User:CKoerner (WMF)/New Japanese language analyzer

Help needed with new search analyzer

Hello,

The Search team at the Wikimedia Foundation is looking for people who speak Japanese who can help us understand how a new Japanese language analyzer affects search results.

The purpose of the analyzer is to break text up into words, and to index related forms of words together, so that searching for one finds the rest.

Currently, if you search Japanese Wikipedia you get matches on "bigrams", which are sequences of two characters.

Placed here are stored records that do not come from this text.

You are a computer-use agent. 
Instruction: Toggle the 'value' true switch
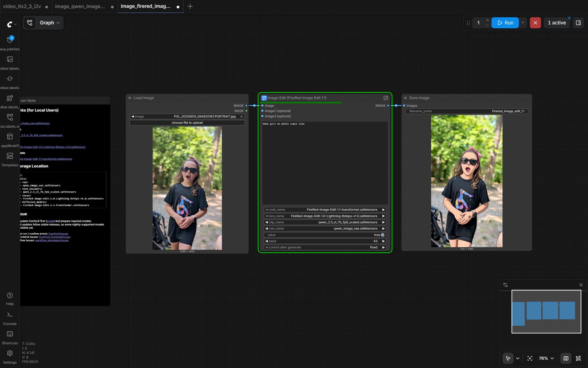click(x=383, y=235)
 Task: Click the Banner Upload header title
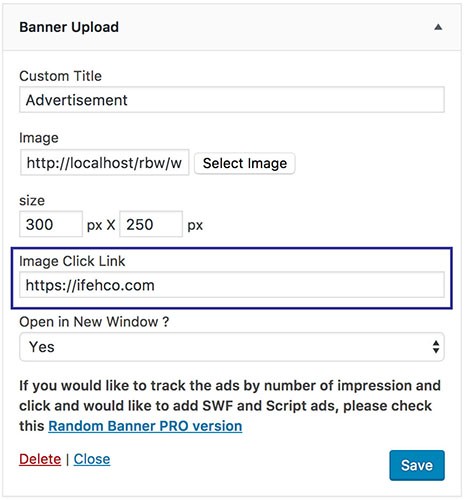[69, 27]
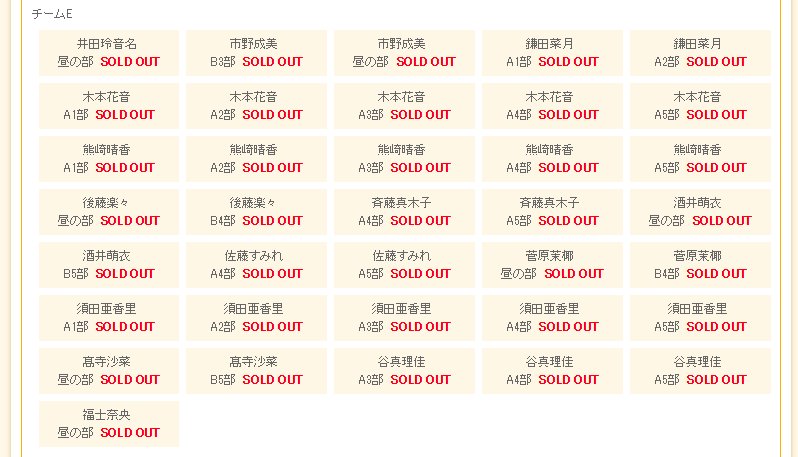Viewport: 798px width, 457px height.
Task: Choose 菅原茉椰 昼の部 ticket cell
Action: coord(553,265)
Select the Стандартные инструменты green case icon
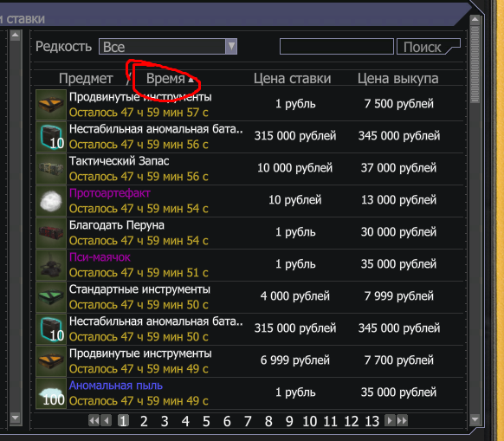Viewport: 504px width, 441px height. pos(51,297)
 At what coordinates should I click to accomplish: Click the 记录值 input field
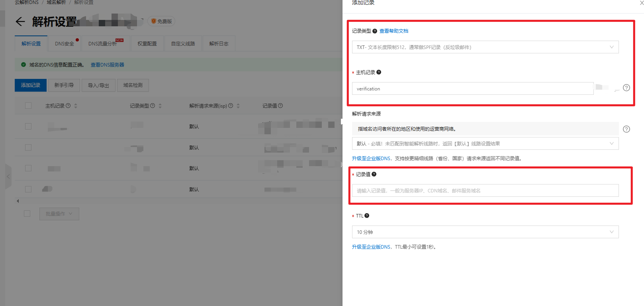tap(485, 190)
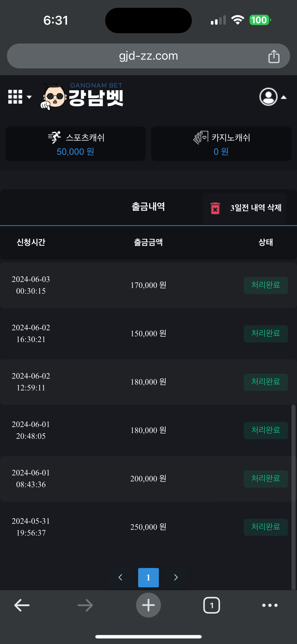Open the grid menu icon
The height and width of the screenshot is (644, 297).
(x=15, y=97)
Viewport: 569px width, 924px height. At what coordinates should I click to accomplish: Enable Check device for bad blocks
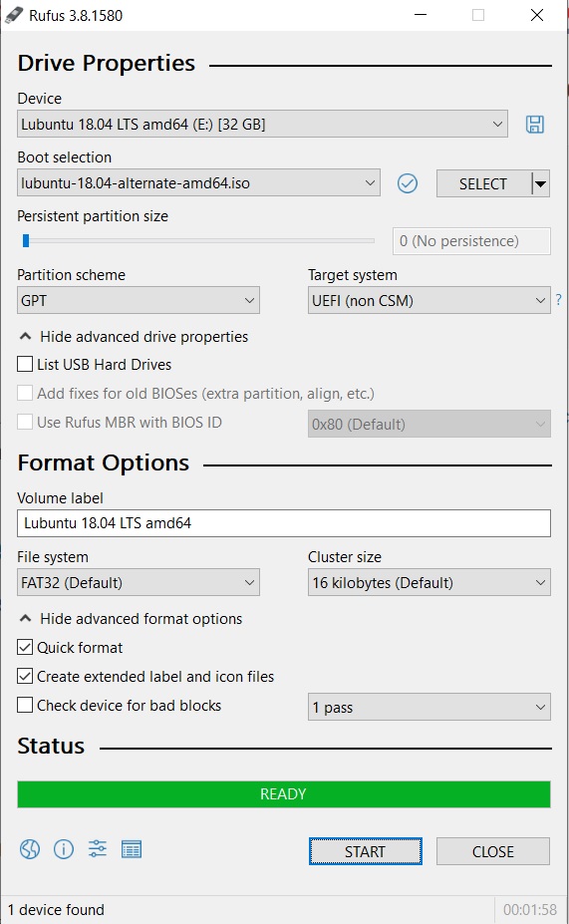[25, 705]
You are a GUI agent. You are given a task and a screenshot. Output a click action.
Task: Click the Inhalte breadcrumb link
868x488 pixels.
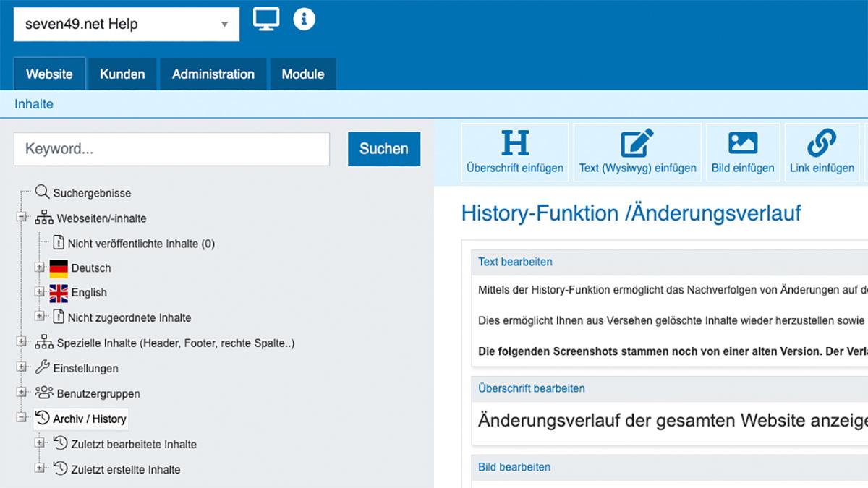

For example, the phrase "ガラティア語" is currently broken into bigrams as "ガラ", "ラテ", "ティ", "ィア", and "ア語". The new analyzer divides it into just two words, "ガラティア" and "語".

With the Japanese analyzer, you'd also get matches on other forms of a word. For example, "押さえ込ま", "押さえ込み", "押さえ込む", and "押さえ込ん" will all match each other.

Of course, it isn't perfect. It doesn't always divide words perfectly, and it misses some matches, and makes some it shouldn't, but the hope is that overall the net effect is much more positive than negative.

In WMF Labs we have a copy of the Japanese Wikipedia index. You can search, and it shows snippets of results, but the full articles are not there.

It would be great if you could try it out. Please run some queries in labs and see what you think, or if you'd like, run them both in labs and on the regular Japanese Wikipedia to compare.

Any thoughts—including concerns and complaints, of course—would be much appreciated!